The only thing that is constant is change, as the old adage states. Moving forward and staying competitive requires constant adaptability, development and growth.  We continually see many changes in our firm, be it the addition of new staff at every level, new titles within departments, new software being implemented… all done in the spirit of accommodating growth and staying on top of our game. Growth is great because it is what gives people job security, pays for a child’s college tuition, buys a home and all the while builds meaningful careers. Growth is a huge part of what makes business fun.

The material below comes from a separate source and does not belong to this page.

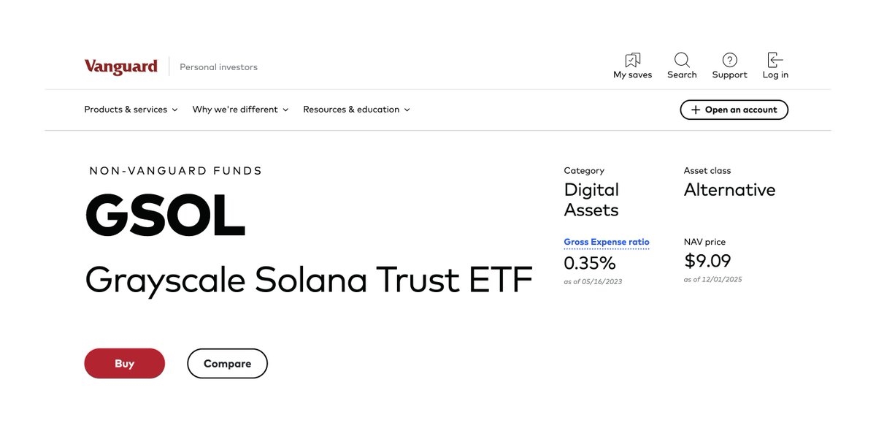
Task: Click the Log in arrow icon
Action: pyautogui.click(x=775, y=60)
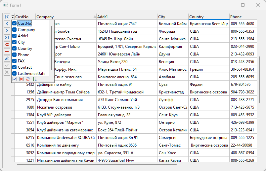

The Real Life MBA shares these six levers which have proven to be effective catalysts for growth:

  1. Eyes Wide Open (or ‘fresh eyes’) – If you want growth, no matter the size of a company or where you sit in it, be it a leading niche or department, don’t be afraid of a new pair (or more!) of fresh eyes on your team.  And by that, we refer to the newly hired people we bring in. As a firm, we are excited to recruit the best and brightest in the profession from other firms, or merge in smaller firms. These professionals are always willing to integrate into our culture and ways of doing things, of course. But remember to tap into the value they bring with their experience and new perspective on the current way we do things here. The fact is, we don’t know what we don’t know. So a fresh point of view can help recharge a team or help spark ideas on new growth initiatives.
  1. Concentrate, Don’t Dilute – When allocating budget resources, sprinkling a little here or a little there tends to be ineffective, particularly with growth initiatives. Focus on what will make the most impact and go with that. Quoting Jack Welch, “If you want growth, don’t hedge your bets. Go big to get big.” As we all know, we keep a close eye on our spending as a firm and can’t offer enough money for every last growth initiative. When looking at department or niche budget allocations, spend what you have to, spend what you can. Just no sprinkling. Concentrate on a few things for bigger impact.
  1. All Hands on Deck – In business, we hear the word ‘innovate’ frequently within the scope of growth. And maybe epic inventors such as Steve Jobs or Bill Gates comes to mind immediately, leaving you feeling a bit intimidated when asked to contribute to the innovation within a team. Don’t be! Innovation in business is likely to occur when it is defined to mean incremental improvements that are held to everyone’s job. It can and should be a mindset that has everyone saying everyday as they walk through the door, “I’m going to find a better way to do my job today.” Amazing ideas can be born when done collectively as a team.
  1. Match Talent to the Task – If you want growth, you have to staff the engines of growth with your best. This seems like a no-brainer, but it is a point that is oftentimes overlooked because of time constraints or lack of resources. Assign projects to the right people. Growth doesn’t lead itself.
  1. Keep Compensation Fresh – Measure and compensate your people for their performance accordingly. According to the book, “Performance and compensation systems go stale with time… So you may think your organization measures people for the right things, and pays them for the right things, but such thinking could be more wishful than accurate.” As a firm, we have looked and continue to look at how our professionals are compensated to keep them motivated and satisfied. We encourage you to be very mindful of evaluations and niche member ratings, as these are the basis of raises, bonuses and promotions.
  1. The Competition… Inside – You know the ones… jealous, petty resisters who moan and groan about new ideas or processes or people. And their subterfuge can take a real toll on the psyche of team members. I’ve seen it first hand: talented, bright staff who get turned off completely by this type of nonsense. If you are aware of it, I ask you to let me know immediately, or at least let your PIC know. There’s enough competition going on outside of our firm; we won’t allow for this type of influence within the firm.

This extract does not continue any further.